Dünya bize tüm ihtiyaçlarımızı sunuyor. Ancak, sanayi devriminden bu yana talan edercesine tüketerek dünyayı bitiyoruz. Veriler açık, yılın yarısında senelik kaynakların sonuna geliyoruz. Bugün, kullandığımız kaynaklarla 1.7 dünya tüketiyoruz. Kaynaklarımızı bu şekilde kullanmaya devam edersek, 2050 yılına geldiğimizde 2.3 dünyaya ihtiyacımız olacak.

SIFIR ATIK PROJESİ

Ülkemizde gerçekleştirilen Sıfır Atık Projesi, döngüsel ekonominin en önemli parçalarından biridir. Proje ile, 2017 yılından bu yana yaklaşık 34 milyon ton geri kazanılabilir atık toplanmış, işlenmiş ve ekonomiye kazandırılmıştır.

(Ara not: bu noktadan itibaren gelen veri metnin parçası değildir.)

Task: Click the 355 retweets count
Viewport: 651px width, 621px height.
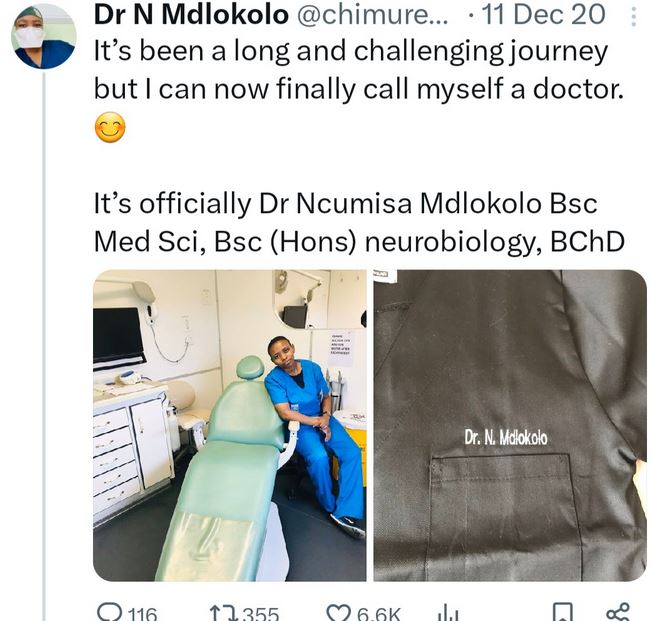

Her yıl 2,2 milyar tondan fazla atık üreten Avrupa Birliği’nde, Avrupa Yeşil Mutabakatı’nın temel yapıtaşlarından biri olan “AB Döngüsel Ekonomi Eylem Planı”nı, Mart 2020’den bu yana yürürlükte. Çevresel sürdürülebilirlik, ekonomik büyümenin kalbi haline gelmiştir. Döngüsel modeller daha az atık ve daha az çevresel etki anlamına da gelir.

Ülkemiz, Paris İklim Anlaşması’nın yürürlüğe girmesiyle, iklim krizi ile mücadele arzusunu yinelemiş ve 2053 karbon-nötr hedefini açıklamıştır. Geçen sene COP27’de bu arzu, güncellenen Ulusal Katkı Payı ile pekiştirilmiştir.

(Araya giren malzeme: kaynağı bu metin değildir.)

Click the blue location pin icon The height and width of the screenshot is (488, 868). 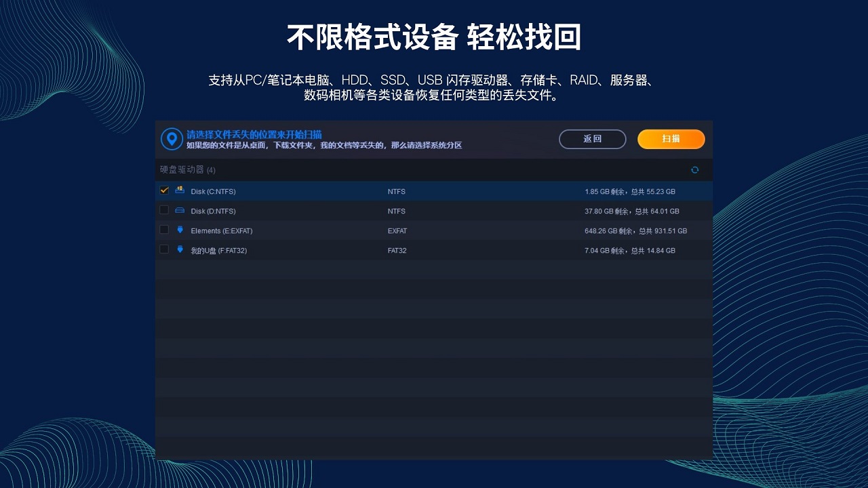pyautogui.click(x=172, y=139)
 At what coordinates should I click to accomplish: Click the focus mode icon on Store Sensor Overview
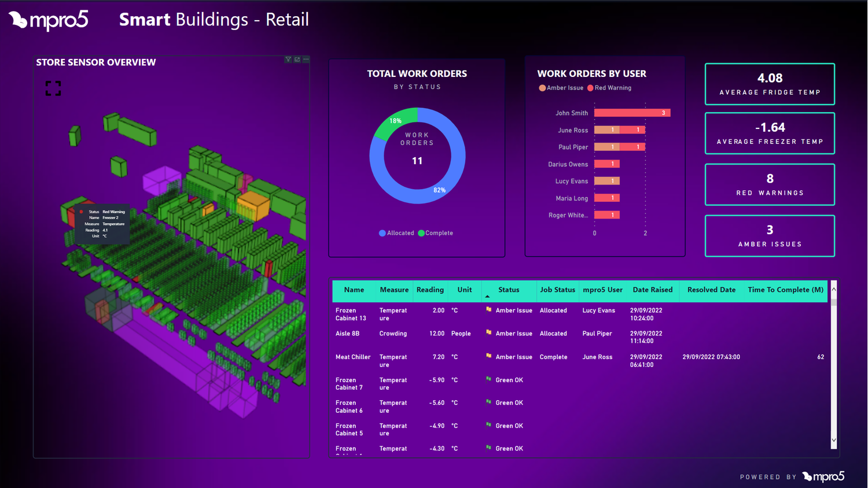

2053 hedefimize ulaşmanın en önemli bileşenlerinden biri de, ulusal döngüsel ekonomi eylem planının hazırlanmasıdır.

Türkiye Cumhuriyeti Çevre, Şehircilik ve İklim Değişikliği Bakanlığı tarafından 2022 yılından bu yana yürütülen, “Türkiye’nin Döngüsel Ekonomiye Geçiş Potansiyelinin Değerlendirilmesi için teknik Destek projesi (DEEP)” ile döngüsel ekonomiye geçiş teşvik edilecektir. DEEP projesinin en önemli çıktısı, “Ulusal Strateji ve Eylem Planı olacaktır.

Ülkemizin döngüsel ekonomiye geçişini hızlandırmak amacıyla SKD Türkiye, DCube ve B4G iş birliğinde III. Türkiye Döngüsel Ekonomi Haftası, 7-9 Kasım 2023 tarihleri arasında “Harekete Geçme Zamanı” temasıyla çevrimiçi gerçekleşiyor. Bu program; çözümlerin oluşturulması açısından önemlidir. Çünkü döngüsel ekonomi, sadece yeşil dönüşüm için değil, ülke ekonomisinin de kaldıracı olacaktır.